Can't think of a 5th at the moment

Posted (edited)

Five Classics that have stayed with me:

 

To Kill a Mockingbird

 

Animal Farm

 

As I Lay Dying

 

Huck Finn

 

Lord of the Rings trilogy

 

 

 

Sent from my iPhone using Tapatalk

Edited by callapidder
Posted

But definitely the Ernest Hemingway novels can be left OFF the list. ;)

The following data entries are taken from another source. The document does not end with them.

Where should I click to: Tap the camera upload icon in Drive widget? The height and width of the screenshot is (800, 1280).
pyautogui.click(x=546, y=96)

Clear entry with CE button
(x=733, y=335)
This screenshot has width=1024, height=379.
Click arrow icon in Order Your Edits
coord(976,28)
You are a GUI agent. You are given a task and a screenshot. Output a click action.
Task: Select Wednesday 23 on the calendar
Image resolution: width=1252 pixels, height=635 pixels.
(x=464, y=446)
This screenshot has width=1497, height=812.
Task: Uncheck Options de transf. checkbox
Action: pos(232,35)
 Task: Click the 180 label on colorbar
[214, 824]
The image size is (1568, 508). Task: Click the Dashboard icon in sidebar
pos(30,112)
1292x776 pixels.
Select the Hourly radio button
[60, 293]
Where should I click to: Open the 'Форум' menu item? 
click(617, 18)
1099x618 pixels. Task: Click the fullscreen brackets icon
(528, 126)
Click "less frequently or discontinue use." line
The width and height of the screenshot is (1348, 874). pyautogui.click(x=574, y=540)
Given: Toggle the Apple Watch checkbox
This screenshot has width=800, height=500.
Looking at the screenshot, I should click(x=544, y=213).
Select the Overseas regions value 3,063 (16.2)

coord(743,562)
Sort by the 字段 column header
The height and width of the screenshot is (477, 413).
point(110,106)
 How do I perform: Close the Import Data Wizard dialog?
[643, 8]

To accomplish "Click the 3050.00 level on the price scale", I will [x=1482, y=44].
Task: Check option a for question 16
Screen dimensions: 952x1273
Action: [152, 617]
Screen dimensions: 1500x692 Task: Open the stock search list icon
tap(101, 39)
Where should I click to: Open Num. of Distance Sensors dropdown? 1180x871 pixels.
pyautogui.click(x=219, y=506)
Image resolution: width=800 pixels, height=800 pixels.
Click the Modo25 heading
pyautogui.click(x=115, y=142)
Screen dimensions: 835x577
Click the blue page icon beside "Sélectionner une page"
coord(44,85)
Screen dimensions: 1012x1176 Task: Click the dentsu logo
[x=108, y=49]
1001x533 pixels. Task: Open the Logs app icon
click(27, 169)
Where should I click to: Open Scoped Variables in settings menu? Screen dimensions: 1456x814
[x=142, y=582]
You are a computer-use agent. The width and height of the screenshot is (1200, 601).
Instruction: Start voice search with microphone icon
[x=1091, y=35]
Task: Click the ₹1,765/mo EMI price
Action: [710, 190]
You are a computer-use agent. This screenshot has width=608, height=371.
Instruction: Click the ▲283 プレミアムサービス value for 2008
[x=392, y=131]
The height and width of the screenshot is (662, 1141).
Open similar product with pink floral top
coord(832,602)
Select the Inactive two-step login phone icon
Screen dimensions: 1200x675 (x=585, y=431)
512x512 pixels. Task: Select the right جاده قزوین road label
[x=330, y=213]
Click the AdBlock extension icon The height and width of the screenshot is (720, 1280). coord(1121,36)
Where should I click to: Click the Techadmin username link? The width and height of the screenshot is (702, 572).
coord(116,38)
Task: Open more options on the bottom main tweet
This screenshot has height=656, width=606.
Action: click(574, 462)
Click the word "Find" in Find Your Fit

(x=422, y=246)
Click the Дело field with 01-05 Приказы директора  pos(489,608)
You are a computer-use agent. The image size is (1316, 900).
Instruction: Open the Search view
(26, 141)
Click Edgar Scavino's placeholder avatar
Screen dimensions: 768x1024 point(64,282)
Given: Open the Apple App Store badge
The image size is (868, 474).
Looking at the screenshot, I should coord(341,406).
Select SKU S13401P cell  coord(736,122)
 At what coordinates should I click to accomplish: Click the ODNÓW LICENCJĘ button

Agreed! I had to read several in high school and have done my best not to think of them since. :)

 

 

Sent from my iPhone using Tapatalk

Posted (edited)

How are we defining "classic" here? Even loosely defined gives a lot of leeway!

 

I'm working my way through Romance of the Three Kingdoms right now. It's slow going, but fairly enjoyable, so let's add that to your list.

 

I'm also reading my way through a graphic novel adaptation of the Ramayana this year in preparation for reading the real thing, so that's number two.

 

And then for modern classics... oh, gosh. Let's say Maus, One Hundred Years of Solitude, The City and the City, and the entire Discworld ouvre except those early books I don't like.

Edited by Tanaqui
Posted

I think it really really depends on both the cultural identity and nationality of the person and on things like gender, personality, religion, even profession.

 

I agree with this 100%. As a Boston-bred, prep school kid transplanted to the Deep South for all of my adulthood, To Kill a Mockingbird was a profound read for me. I first read it at 40. I'm sure for others it wouldn't make their list. A Separate Peace resonated with me as a teen, but again, likely others wouldn't care about it. The sailing books by Tristan Jones were so impacting for me, but certainly not a "classic".

 

I also love the idea of reading other's lists - especially ones that are from profoundly different backgrounds as me rather than there being One List.